THERE'S 1:09 LEFT in Game 7 of the 2016 NBA Finals, and the Cleveland Cavaliers have called timeout. It's tied. Will it be LeBron James who takes the shot? Or Kyrie Irving? How about J.R. Smith? What are the odds?
What if someone in Detroit could have placed a legal bet on that during the TV timeout? Or Denver? Or maybe someone sitting in the fifth row at Oracle Arena with his or her smartphone?
This could be heading toward reality as the Supreme Court gets set to hear arguments in Washington in a seminal case in sports history. Christie v. NCAA could usher in widely legalized sports betting outside of Nevada. First in New Jersey, then likely in more states within the next few years and, potentially, the entire country.
Interested parties have been preparing for this for years. One company, William Hill, spent seven figures to build a sportsbook at a racetrack in New Jersey, ready to open for business within days of a favorable ruling. Lawmakers have introduced legislation at the state and federal levels waiting for the kind of push the Supreme Court may be about to give. Media companies have launched ventures ready to cater to a new marketplace. And the NBA and several of its owners have positioned themselves to be at the front of the line to siphon money from new revenue streams.
It's also the opportunity for a once-promising politician who has seen his star fade, New Jersey Gov. Chris Christie, to have his name on a piece of history that could launch a game-changing industry.

* Extracted data:

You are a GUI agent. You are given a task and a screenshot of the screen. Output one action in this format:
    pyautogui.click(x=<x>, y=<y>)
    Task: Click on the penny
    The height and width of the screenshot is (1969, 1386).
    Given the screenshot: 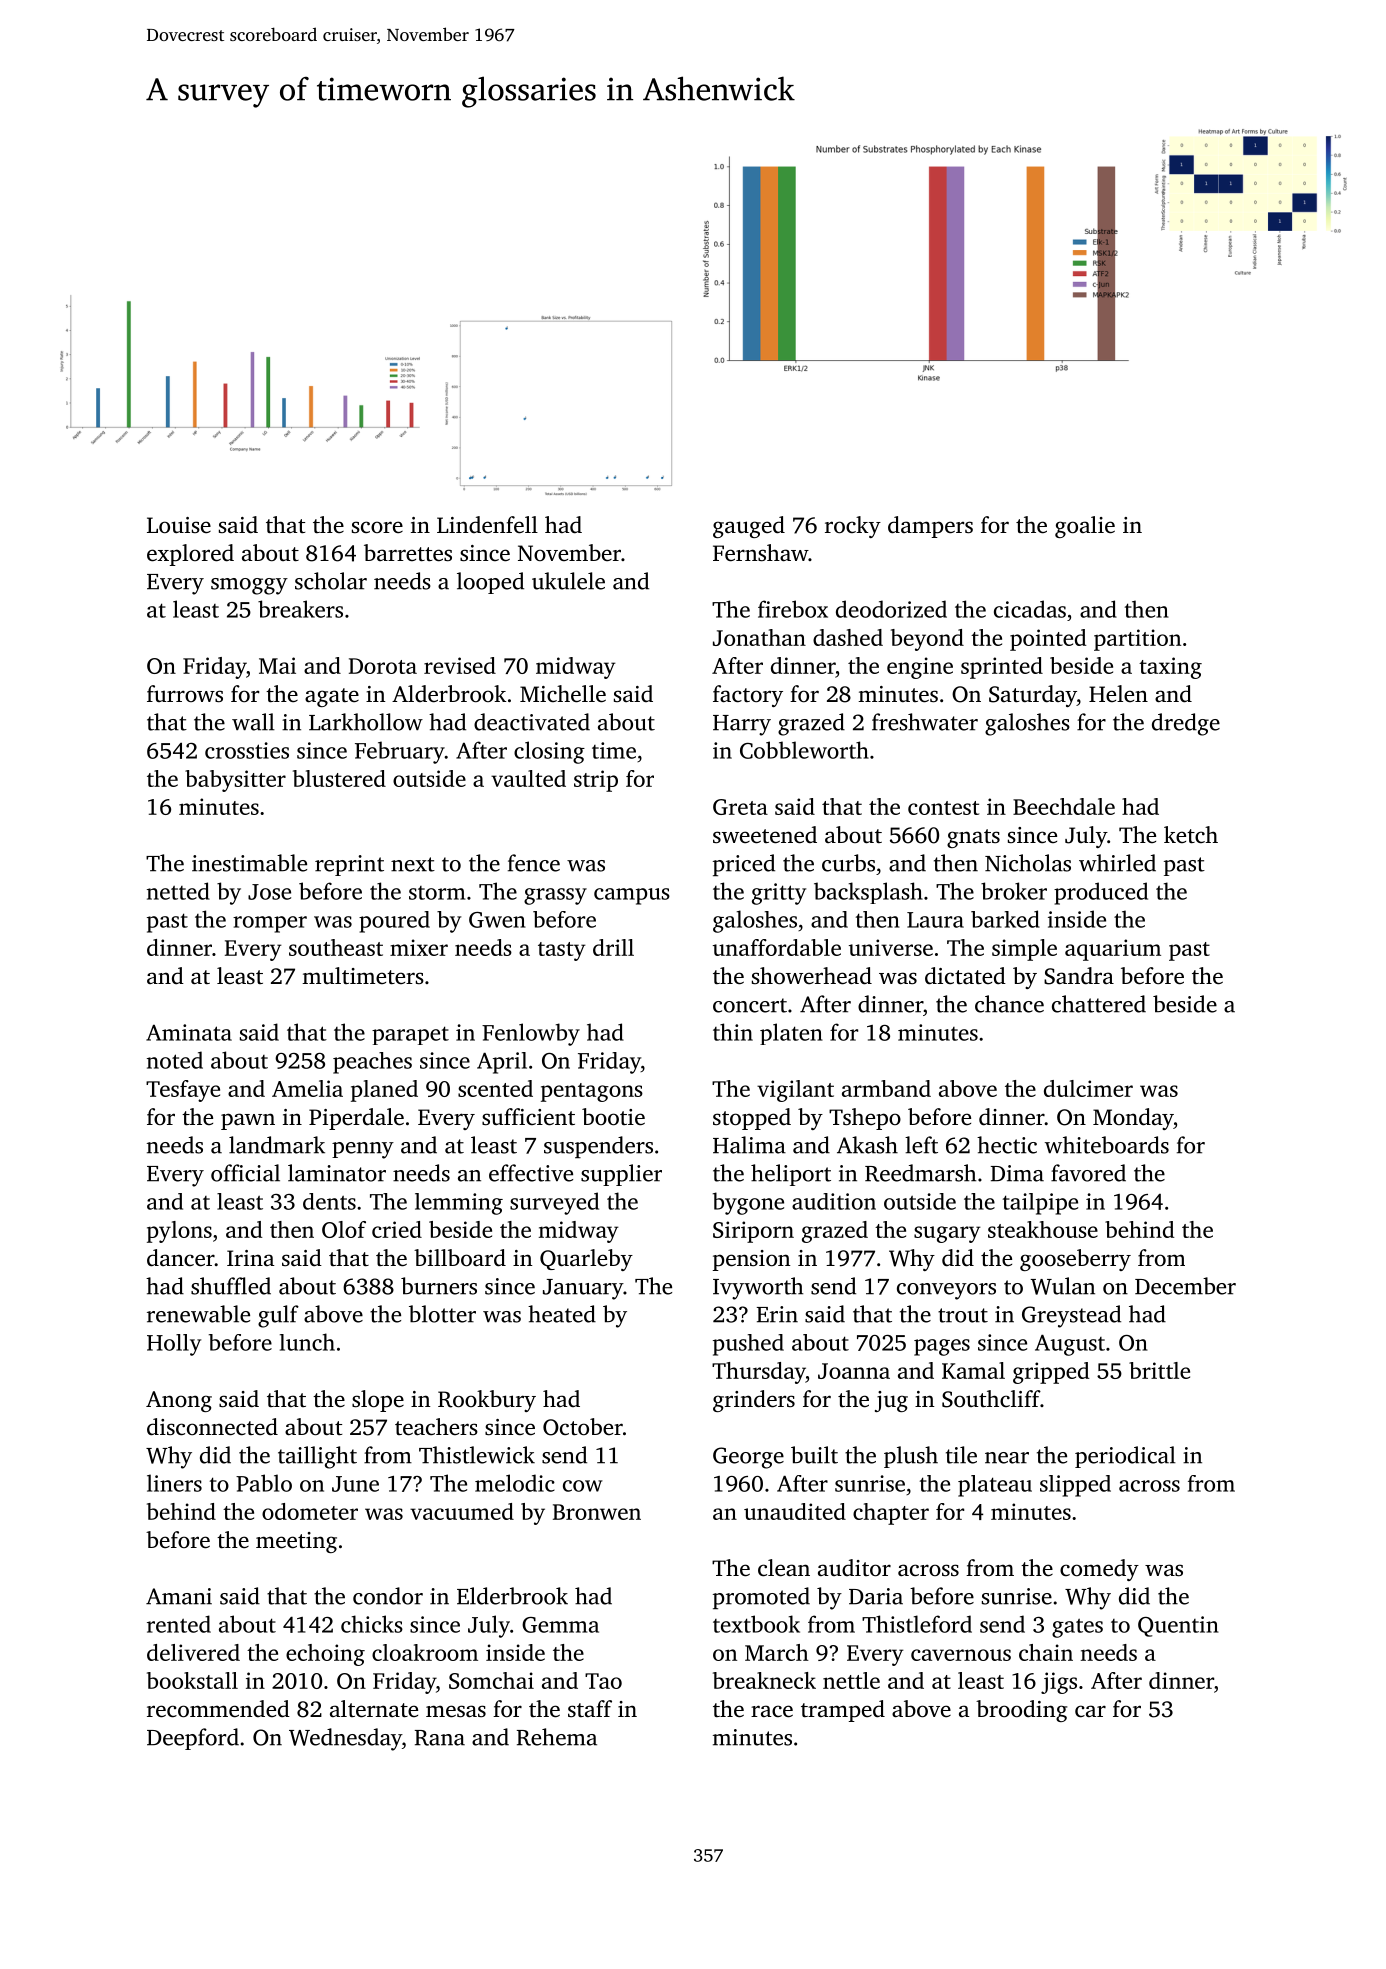 What is the action you would take?
    pyautogui.click(x=363, y=1150)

* Task set:
(a) Reproduce the sports betting article from "It's also the" to "a game-changing industry.", putting "official" in place of "politician".
(b) List every basketball player named in the sports betting article.

* Answers for the exercise:
(a)
It's also the opportunity for a once-promising official who has seen his star fade, New Jersey Gov. Chris Christie, to have his name on a piece of history that could launch a game-changing industry.

(b)
LeBron James
Kyrie Irving
J.R. Smith